### [WHAT THE EXERCISE ASKS]
Rewrite the lines below, replacing every "icon" with "button" and leaving everything else unchanged. Leave the pictures out of your answer.

### [DATA RECORDS]
□ □ □ □

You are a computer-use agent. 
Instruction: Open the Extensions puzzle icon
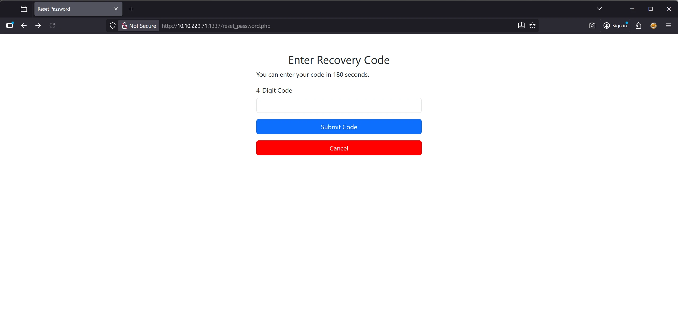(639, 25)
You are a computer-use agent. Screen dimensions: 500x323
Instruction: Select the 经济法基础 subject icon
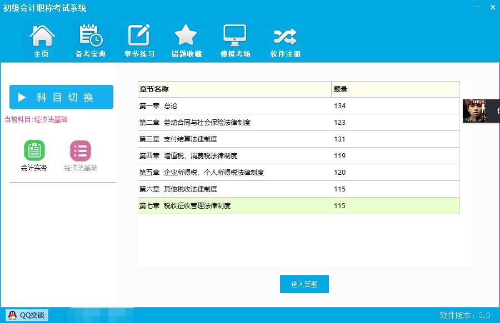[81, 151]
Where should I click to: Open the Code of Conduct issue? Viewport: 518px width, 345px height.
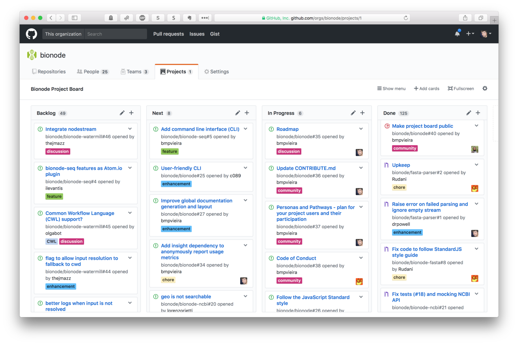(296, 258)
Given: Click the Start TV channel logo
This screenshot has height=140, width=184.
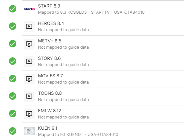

□ □ □ □

### [SOLUTION FOR THIS PROBLEM]
You are a computer-use agent. 
Instruction: Open the Extensions puzzle button
(639, 25)
You are a computer-use agent. Screen dimensions: 500x323
Instruction: Select the 经济法基础 subject button
[81, 151]
Where should I click to: Open the Code of Conduct issue? Viewport: 518px width, 345px height.
(296, 258)
Given: Click the Start TV channel logo
This screenshot has height=140, width=184.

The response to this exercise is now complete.